Monday, December 2, 2013

How to End a Course + 10,000 Letters of Recommendation

How do you end your course?

Do you write the final equation  on the board, show your last slide, and walk out?

Or do you have a tradition?

Last Monday (hard to believe it was just one week ago), at UMass Amherst,  we had the pleasure of taking part in the TEDx Professor Speaker Showcase, which I blogged about and the Isenberg School posted a nice summary of its 3 faculty who presented at it (out of the 8 presenters).

I am still digesting (not only the Thanksgiving food) but also the advice and wisdom shared last Monday at this great event (thanks to the student organizers, including Stephen, Henry, Cara, Shannon, and so any others).

With the end of the semester upon us and this being the last week of classes on many campuses, I would like to highlight what one of the speakers shared with us last week.

Dr. Brian O'Connor, a biologist, who retired only last Spring after 45 years teaching at UMass Amherst (and he told us that his last class was in the same classroom that he had interviewed in decades before so some things really do not change at UMass), told us about what he did at every last class at every course he ever taught.

Students who graduated and became very successful scientists, medical doctors, and dentists would tell him that maybe they did not remember all the material in his courses but they certainly remembered his last class and the poem that he always read to them.

The poem is Desiderata, written in 1927 by Max Ehrmann,  and I have reprinted it below, thanks to Wikipedia.
It is very appropriate, given this busy holiday season,  and any season, actually.

UMass Magazine had a marvelous article about Dr. O'Connor entitled, "Scientist, Advisor, Mentor, Friend" which highlighted his great influence. In his TEDx talk he admitted writing about 10,000 letters of recommendation for students who were applying to medical school or dental school and he still, although retired, helps his wife (5 days a week) since she works at UMass as an advisor for premed students.

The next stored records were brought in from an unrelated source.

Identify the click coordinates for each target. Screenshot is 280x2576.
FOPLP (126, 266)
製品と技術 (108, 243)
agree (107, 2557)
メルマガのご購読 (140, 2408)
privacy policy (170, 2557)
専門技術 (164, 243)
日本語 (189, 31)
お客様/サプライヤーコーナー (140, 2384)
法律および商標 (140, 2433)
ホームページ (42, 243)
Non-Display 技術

Interestingly, he shared a story with us how, just about 2 weeks ago, his wife fell and broke her wrist, so off to the Emergency Room (ER) at a local hospital in western MA they went. There  they waited for 6 hours before, luckily, a doctor came out and saw Dr. O'Connor and immediately recognized his former professor. Mrs. O'Connor was then treated. I wrote about my own experiences in the ER there a while back.    As he told us, if you are breathing and not having a heart attack get ready to wait.

Another favorite story, as retold in the UMass Magazine article, is:  "A few years ago, W. Brian O’Connor’s father was admitted to a hospital in the family’s native Brattleboro. As he rushed to his father’s bedside, O’Connor caught sight of four familiar faces—those of two nurses and two physicians—and knew his father was in good hands and would make a full recovery."

What an amazing impact a single professor, named Dr. Brian O'Connor, has made and continues to make through the thousands that he has guided into the medical professions!